I grew up hunting those areas and we put out all species of decoys. Never made a difference in what worked. You are fine using them. In some cases, more the better.
Depending on what you’re hunting… Bigger water and the species out there. If you’re seeing big groups, you need a big spread small groups on the water. Small spread have plenty of motion and don’t set up everything in one blob.
I have been painting and flocking my decoys for over 20 years. Every off-season I restore them during the summer months. Decoys can take a beaten during the grind. Most important to me is a realistic spread and being concealed.
I’m currently finishing up fully re-flocking on a dozen pintail drakes. I have the black and white to complete and they really make a difference with spread.
I guided on the coast (corpus area) for almost a decade. I found most ducks would decoy to basically anything that resembled a duck. Location plays a MUCH larger role in my opinion. A diver is already going to be looking for a certain area and so will a teal, widgeon, etc.
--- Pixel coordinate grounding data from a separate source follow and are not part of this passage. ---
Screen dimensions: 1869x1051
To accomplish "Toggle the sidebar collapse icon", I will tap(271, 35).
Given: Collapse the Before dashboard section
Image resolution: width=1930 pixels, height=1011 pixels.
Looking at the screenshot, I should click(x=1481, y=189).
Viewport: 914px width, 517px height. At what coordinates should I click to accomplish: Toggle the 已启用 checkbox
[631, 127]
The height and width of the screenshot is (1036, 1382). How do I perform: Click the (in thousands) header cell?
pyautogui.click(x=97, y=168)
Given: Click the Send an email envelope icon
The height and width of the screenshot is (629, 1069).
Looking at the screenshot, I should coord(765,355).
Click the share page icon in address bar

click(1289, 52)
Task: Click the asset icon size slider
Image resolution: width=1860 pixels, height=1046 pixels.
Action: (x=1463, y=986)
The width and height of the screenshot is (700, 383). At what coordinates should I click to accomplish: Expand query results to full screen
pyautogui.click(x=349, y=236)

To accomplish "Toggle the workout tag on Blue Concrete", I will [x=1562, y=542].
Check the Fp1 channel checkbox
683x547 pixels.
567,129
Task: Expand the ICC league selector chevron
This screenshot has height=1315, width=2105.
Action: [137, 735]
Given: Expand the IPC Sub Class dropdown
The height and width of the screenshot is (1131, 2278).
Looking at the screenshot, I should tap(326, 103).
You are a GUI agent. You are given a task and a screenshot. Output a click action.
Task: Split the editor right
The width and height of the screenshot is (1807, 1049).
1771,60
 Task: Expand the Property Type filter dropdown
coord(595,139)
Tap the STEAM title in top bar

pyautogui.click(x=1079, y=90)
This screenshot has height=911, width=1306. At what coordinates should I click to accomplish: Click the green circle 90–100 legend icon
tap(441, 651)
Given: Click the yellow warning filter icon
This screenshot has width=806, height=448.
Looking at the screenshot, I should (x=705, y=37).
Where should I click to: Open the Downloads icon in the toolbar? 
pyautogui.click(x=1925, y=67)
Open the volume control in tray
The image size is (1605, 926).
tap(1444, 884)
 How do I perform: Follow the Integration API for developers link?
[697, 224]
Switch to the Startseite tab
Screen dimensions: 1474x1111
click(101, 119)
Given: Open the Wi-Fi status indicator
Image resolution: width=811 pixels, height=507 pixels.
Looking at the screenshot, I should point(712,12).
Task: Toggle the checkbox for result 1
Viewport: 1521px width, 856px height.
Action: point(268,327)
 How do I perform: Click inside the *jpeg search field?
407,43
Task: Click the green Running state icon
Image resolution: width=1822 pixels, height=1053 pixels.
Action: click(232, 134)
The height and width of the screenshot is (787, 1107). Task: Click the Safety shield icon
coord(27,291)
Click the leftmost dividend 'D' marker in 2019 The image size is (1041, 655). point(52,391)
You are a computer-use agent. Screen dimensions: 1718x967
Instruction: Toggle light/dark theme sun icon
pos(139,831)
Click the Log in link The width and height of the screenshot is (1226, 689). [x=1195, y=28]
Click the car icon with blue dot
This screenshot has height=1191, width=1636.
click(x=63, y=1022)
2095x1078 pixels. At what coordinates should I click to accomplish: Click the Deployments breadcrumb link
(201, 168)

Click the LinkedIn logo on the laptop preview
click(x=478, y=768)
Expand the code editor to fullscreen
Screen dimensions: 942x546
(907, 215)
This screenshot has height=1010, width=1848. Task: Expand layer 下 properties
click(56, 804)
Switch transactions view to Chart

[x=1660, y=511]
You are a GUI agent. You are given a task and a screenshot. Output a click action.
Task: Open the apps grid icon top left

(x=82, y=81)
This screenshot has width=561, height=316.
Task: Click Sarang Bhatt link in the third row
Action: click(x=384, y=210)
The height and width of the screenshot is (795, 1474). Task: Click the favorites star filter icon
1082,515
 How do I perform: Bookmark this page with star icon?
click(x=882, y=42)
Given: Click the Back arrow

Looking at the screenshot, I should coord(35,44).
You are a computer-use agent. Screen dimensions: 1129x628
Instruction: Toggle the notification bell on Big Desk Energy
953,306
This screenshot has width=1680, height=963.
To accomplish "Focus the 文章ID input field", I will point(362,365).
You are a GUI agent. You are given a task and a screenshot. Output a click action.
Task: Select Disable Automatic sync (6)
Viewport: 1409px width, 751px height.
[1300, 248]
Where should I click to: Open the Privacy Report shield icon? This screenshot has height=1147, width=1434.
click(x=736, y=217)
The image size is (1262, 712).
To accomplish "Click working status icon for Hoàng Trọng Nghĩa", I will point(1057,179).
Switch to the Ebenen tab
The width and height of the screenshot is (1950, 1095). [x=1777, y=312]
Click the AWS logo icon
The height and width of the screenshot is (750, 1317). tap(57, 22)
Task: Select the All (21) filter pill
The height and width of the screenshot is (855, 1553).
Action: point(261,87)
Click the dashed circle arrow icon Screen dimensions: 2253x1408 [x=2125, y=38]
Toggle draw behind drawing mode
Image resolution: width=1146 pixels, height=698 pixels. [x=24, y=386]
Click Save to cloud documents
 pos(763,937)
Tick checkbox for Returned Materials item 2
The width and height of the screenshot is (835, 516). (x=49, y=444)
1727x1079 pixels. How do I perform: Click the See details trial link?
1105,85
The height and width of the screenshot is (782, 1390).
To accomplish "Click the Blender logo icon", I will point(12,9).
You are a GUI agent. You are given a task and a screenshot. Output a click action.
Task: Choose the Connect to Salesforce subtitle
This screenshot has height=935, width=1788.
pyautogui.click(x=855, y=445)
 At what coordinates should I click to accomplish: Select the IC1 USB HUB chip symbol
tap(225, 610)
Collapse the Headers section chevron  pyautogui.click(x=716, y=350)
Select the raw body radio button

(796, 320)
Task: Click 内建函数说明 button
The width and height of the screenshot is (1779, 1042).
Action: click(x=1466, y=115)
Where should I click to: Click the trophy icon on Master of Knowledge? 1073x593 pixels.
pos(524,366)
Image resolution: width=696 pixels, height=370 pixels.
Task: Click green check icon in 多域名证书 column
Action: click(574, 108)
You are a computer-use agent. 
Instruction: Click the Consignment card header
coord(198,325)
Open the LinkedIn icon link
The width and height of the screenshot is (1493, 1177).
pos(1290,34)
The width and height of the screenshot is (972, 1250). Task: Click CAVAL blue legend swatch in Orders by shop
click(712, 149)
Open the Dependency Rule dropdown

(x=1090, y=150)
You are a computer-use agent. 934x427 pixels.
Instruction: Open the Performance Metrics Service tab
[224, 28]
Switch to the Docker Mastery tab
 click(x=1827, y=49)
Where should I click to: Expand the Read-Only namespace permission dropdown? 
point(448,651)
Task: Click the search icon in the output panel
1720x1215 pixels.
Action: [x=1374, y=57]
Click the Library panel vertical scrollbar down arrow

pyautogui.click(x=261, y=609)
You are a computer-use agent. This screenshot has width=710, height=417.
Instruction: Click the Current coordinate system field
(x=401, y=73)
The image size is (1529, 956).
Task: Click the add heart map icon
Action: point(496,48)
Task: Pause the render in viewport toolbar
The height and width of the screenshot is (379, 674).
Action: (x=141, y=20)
Like what was said above, pins are picky. The best thing I ever spent money on was half a dozen full body pintail decoys. I would put them in the sheet water close to the bank within shooting distance of the boat blind. Those things were pintail magnets. I also had a couple full bodied black duck decoys that doubled as Mottled ducks. Most ducks on the coast tend to relax if they see a pair of mottles on the bank.
I guided in Paris TX for 17 years, we hunt timber, wetlands, and open water. We hunt North Texas, Arkansas and Missouri boot heel. Full Bodies are great to have with a variety of floaters, as mentioned depends where your located. Keeping your decoys in good shape will bring success along with calling the right note to them birds.
Puddle ducks feed with puddle ducks and divers feed with divers. They may all roost together but if you hunt them where they roost you will blow them out of that roost and they will leave. Unwillingness to respect traditional roosts by the new breed of waterfowlers probably has more to do with sporadic hunting on public access than any other factor. Lots of idgets today that have no problem with blowing the birds out of a marsh system for everyone for a couple good shoots. These are the same guys that bemoan how refuges that set aside roost areas have birds all year and blame du for their poor hunting after they blow them out of the roosts where they hunt. Rant over. Back on topic. Your Mallard decoys will work just fine. Especially if you have a lot of birds in the area and need a bigger spread. Pintail are picky about habitat. In the right habitat the feed right alongside other puddle ducks. Their affinity for the right habitat is a big part of why their numbers remain low as well as why certain places always have them. Greek laid it out pretty straight.
I've never seen a difference in what species you use. I've always used 6 teal and 6 whatever..nowadays it's gadwalls. Hunting public land, the ducks going to come in or not. They don't have enough time to circle around and look at your decoys before someone shoots and scares them away.